Postsynaptic glutamate AMPA receptors (AMPARs) can recycle between plasma membrane and intracellular pools. In contrast, trafficking of presynaptic AMPARs has not been investigated. AMPAR surface expression involves interactions between the GluR2 carboxy tail and various proteins including glutamate receptor-interacting protein (GRIP), AMPA receptor-binding protein (ABP), protein interacting with C kinase 1 (PICK1), N-ethyl-maleimide-sensitive fusion protein (NSF). Here, peptides known to selectively block the above interactions were entrapped into synaptosomes to study the effects on the AMPA-evoked release of [3H]noradrenaline ([3H]NA) and [3H]acetylcholine ([3H]ACh) from rat hippocampal and cortical synaptosomes, respectively.
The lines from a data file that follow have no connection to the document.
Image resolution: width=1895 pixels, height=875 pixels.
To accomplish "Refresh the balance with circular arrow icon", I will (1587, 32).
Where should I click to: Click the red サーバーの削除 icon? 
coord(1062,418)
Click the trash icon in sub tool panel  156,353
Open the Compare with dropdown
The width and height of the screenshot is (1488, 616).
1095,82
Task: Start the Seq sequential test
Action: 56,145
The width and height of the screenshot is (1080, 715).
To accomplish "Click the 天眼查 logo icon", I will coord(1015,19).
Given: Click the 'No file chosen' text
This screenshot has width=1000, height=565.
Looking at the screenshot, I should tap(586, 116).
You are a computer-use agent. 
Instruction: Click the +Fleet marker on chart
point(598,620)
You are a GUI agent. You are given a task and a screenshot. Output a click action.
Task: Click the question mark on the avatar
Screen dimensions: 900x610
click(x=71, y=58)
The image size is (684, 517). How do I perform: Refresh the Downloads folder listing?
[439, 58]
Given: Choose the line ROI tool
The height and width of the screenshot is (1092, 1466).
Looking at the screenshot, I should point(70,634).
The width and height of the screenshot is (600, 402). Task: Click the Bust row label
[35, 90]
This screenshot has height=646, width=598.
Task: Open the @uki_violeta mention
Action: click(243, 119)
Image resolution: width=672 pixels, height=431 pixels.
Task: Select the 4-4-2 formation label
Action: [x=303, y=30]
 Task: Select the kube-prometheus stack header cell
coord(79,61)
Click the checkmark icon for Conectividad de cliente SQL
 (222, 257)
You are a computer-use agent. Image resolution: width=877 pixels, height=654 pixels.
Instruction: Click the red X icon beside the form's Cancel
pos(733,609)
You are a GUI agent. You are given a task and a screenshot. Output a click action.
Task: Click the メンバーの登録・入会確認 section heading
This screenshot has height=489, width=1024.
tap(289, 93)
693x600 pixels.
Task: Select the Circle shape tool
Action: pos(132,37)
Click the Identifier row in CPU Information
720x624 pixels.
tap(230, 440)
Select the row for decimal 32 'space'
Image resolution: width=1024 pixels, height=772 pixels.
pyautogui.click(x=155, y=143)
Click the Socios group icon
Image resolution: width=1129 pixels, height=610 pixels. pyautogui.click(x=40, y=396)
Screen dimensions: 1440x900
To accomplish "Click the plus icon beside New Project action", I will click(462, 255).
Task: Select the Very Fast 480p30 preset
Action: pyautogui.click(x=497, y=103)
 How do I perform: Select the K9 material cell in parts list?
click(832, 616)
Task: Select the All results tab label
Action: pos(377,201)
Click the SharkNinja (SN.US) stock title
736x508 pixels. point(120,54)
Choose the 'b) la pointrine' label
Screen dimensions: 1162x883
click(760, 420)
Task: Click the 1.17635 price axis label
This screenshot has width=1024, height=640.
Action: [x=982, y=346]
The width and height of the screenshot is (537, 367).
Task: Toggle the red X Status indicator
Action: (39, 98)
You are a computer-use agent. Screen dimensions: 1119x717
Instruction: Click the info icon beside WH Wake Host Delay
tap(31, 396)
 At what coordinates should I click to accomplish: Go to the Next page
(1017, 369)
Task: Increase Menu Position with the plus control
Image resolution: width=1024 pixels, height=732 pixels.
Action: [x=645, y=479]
Internalization of pep2-SVKI to prevent GluR2-GRIP/ABP/PICK1 interactions potentiated the AMPA-evoked release of [3H]NA but left unmodified that of [3H]ACh. Similar potentiation was caused by pep2-AVKI, the blocker of GluR2-PICK1 interaction. Conversely, a decrease in the AMPA-evoked release of [3H]NA, but not of [3H]ACh, was caused by pep2m, a selective blocker of the GluR2-NSF interaction. In the presence of pep2-SVKI the presynaptic AMPARs on noradrenergic terminals lost sensitivity to cyclothiazide. AMPARs releasing [3H]ACh, but not those releasing [3H]NA, were sensitive to spermine, suggesting that they are GluR2-lacking AMPARs. To conclude: (i) release-regulating presynaptic AMPARs constitutively cycle in isolated nerve terminals; (ii) the process exhibits neuronal selectivity; (iii) AMPAR trafficking and desensitization may be interrelated.